Image credit: North Shore-LIJ on Flickr


Whew! Another year has come and gone, and 2011 is almost out the door. But before you rush into 2012, it's best to list down a few resolutions to ensure that you get started with the New Year on the right foot.

Not quite sure where to start? These 5 New Year’s resolutions for Internet Marketing should give you some ideas:

1. Tweet more (meaningful things) – If there's one action that's guaranteed to give you more success in Twitter it's this: Tweet more about things that people care about. With over 100 million active users, the only way to stand out is to post tidbits that resonate with your target audience. Do this often, and your Twitter account is bound to come up in people's radars in no time.

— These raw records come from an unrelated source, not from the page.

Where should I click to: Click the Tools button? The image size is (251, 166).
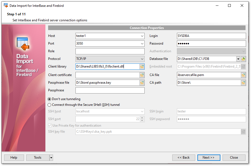(38, 158)
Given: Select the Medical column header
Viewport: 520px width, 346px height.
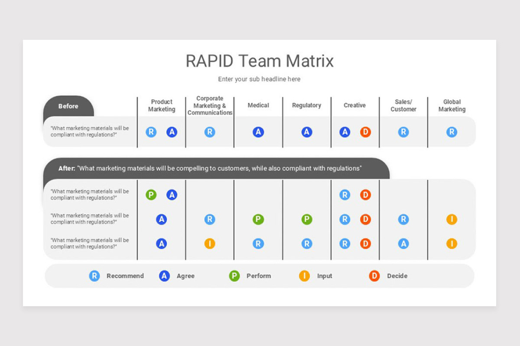Looking at the screenshot, I should 258,105.
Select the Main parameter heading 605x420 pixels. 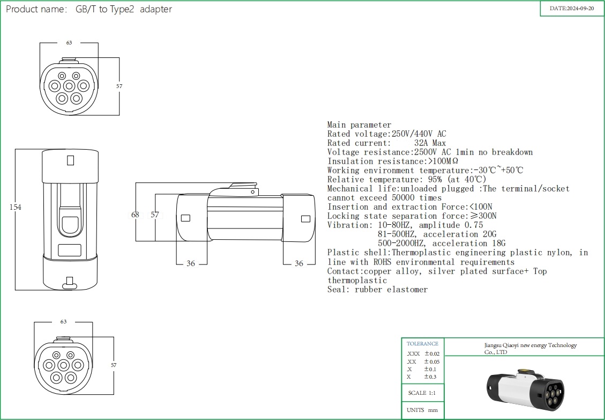pyautogui.click(x=359, y=125)

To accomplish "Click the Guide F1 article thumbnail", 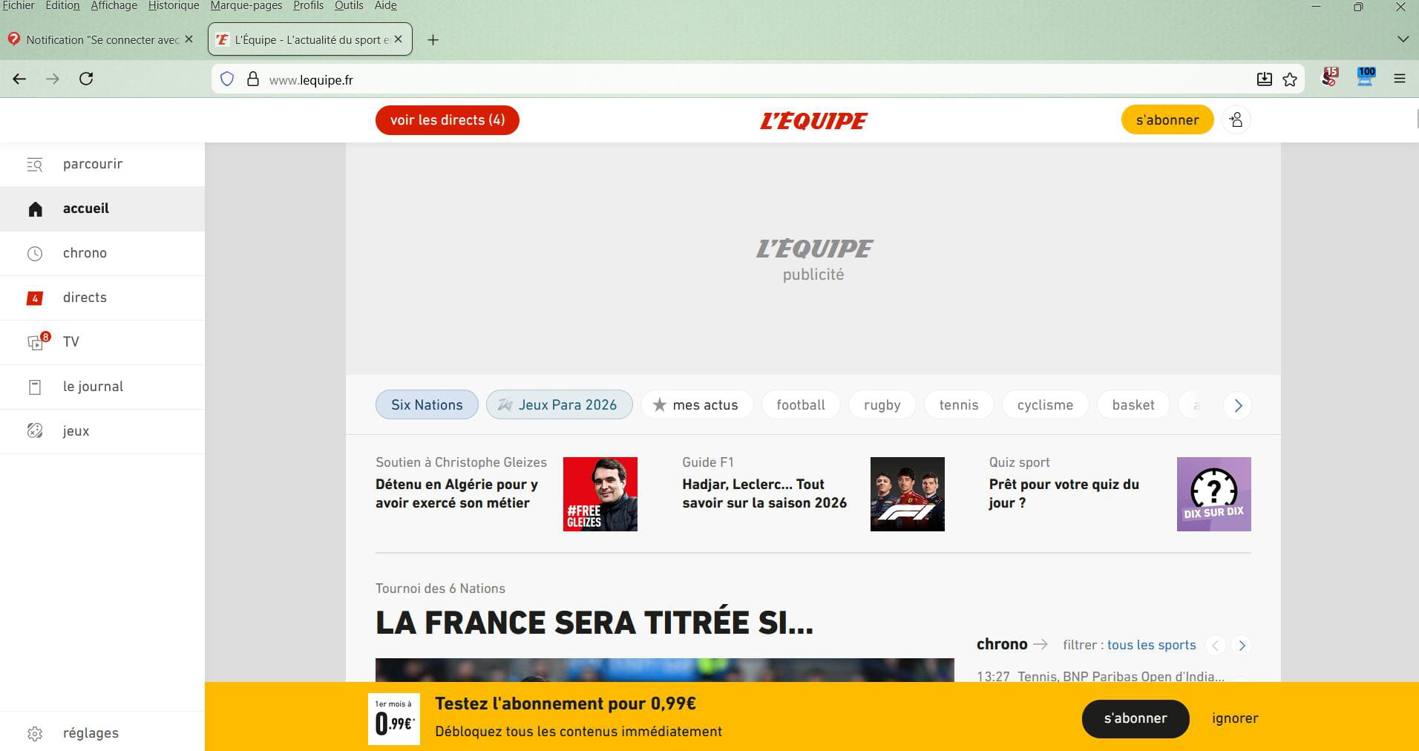I will [x=907, y=494].
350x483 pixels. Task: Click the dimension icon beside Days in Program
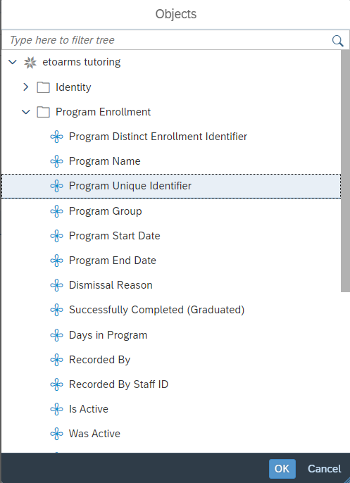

2. Don't be a snooty social media marketer – You know that you're a snooty social media marketer when: a) You don't respond to people just because they only have followers in the double digits; b) You only follow and "like" big name brands on Twitter and Facebook; or c) You don't respond to messages on LinkedIn just because the user that reached out has less than 100 connections. If you're guilty of any of the above, then resolve to have a more open and SOCIAL attitude this coming new year. Interact and promote smaller, less-famous brands and you'll soon see an increase in your engagement rates. More often than not, it's the minor guys that are the most eager to respond and collaborate with your efforts, and while they may not be the coolest kids on the block, they usually have a small but loyal group of fans and followers. And you never know; that obscure little company could end up toppling Google in the future. Wouldn't you want to be on their good side when they hit it big?

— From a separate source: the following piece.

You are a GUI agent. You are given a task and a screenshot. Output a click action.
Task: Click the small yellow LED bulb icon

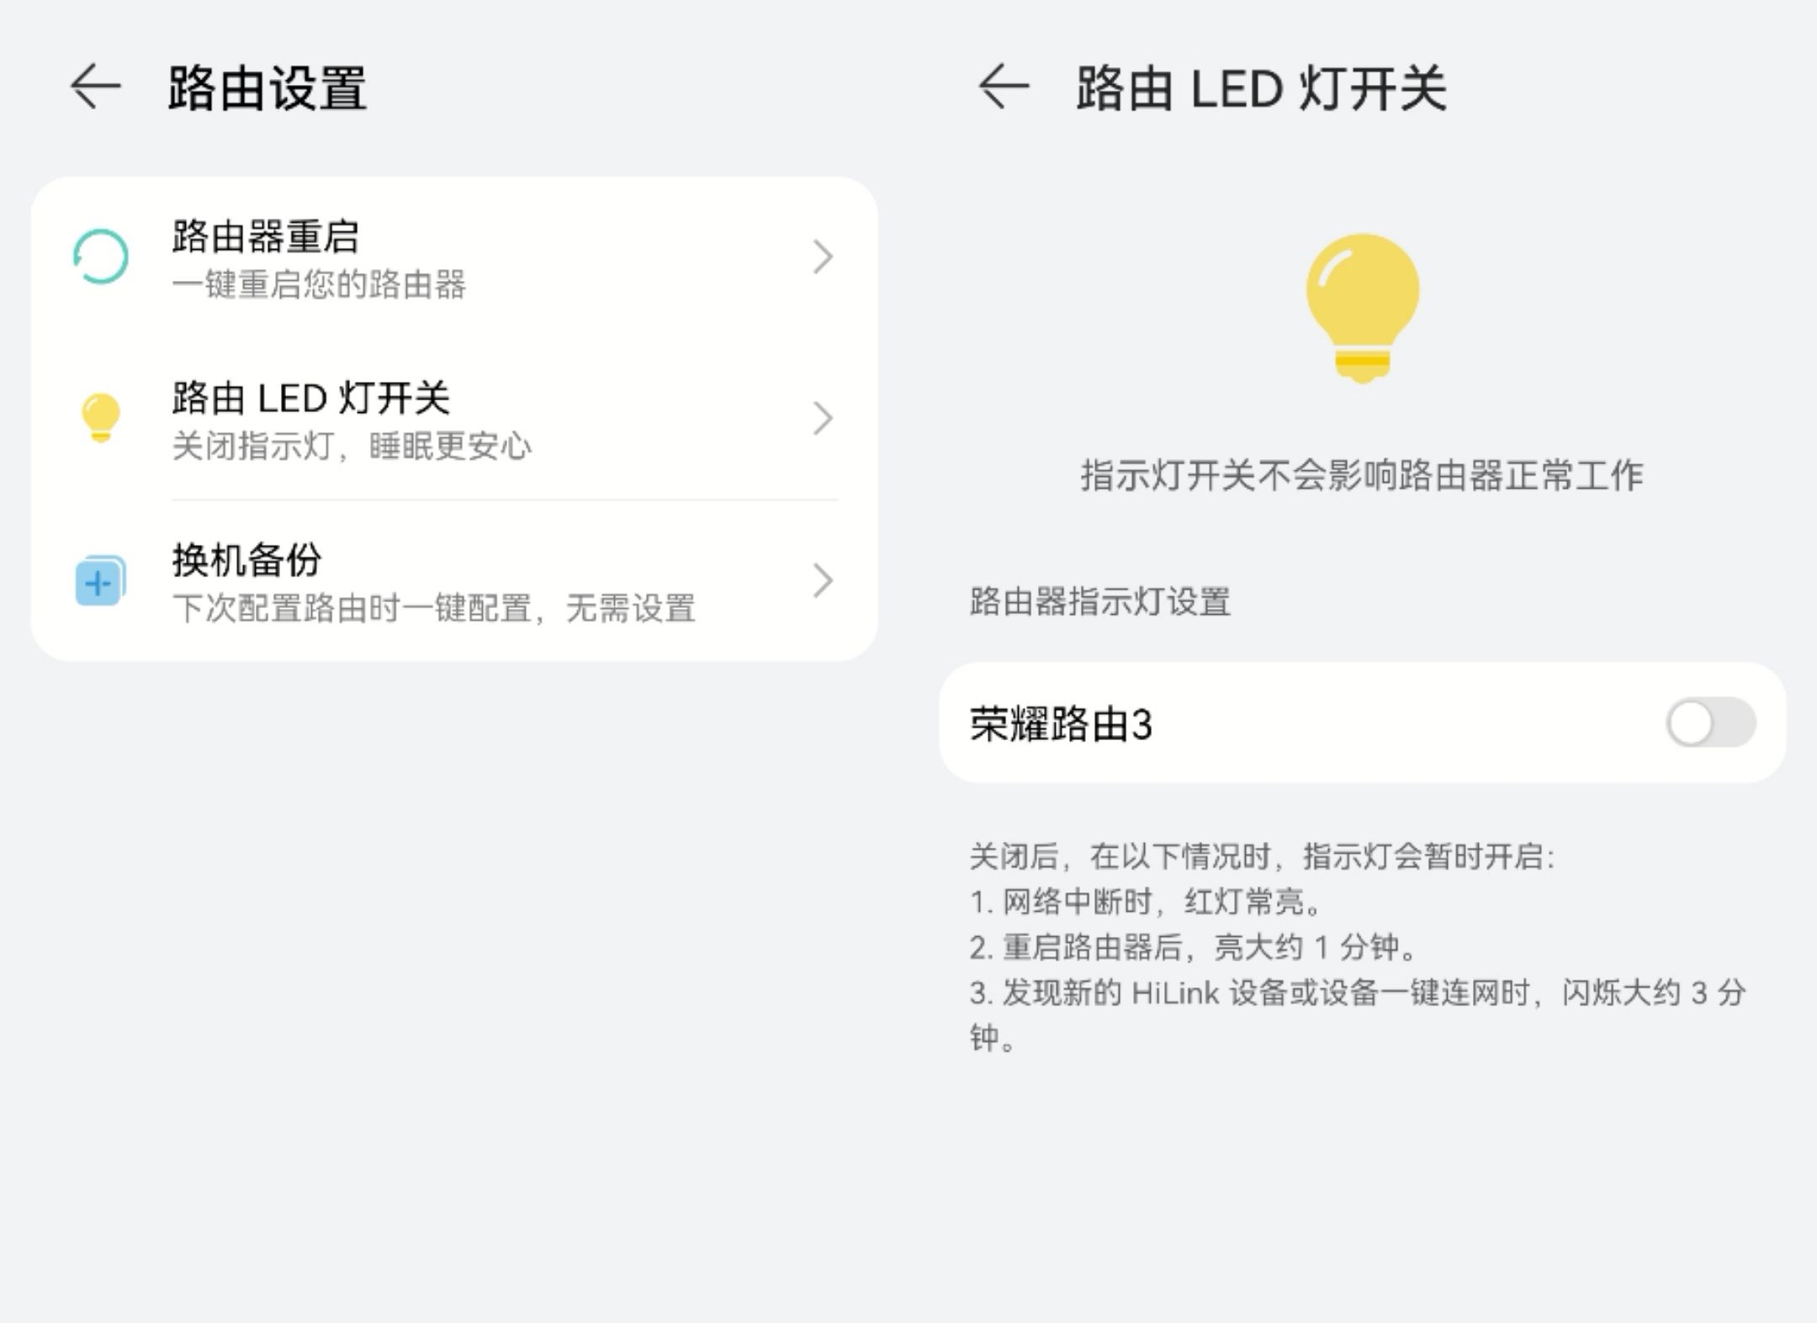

3. Don't be a selfish Internet marketer – Here's an idea: In 2012, be the kind of person who gives free advice and promotes others just because. Provide tips to those that ask, or write a blog post about other companies (and tag/tweet them while you're at it). Don't expect anything in return, and don't help people because they're paying you. When done right, these little acts of kindness could turn people into followers, brand advocates, and maybe even paying customers.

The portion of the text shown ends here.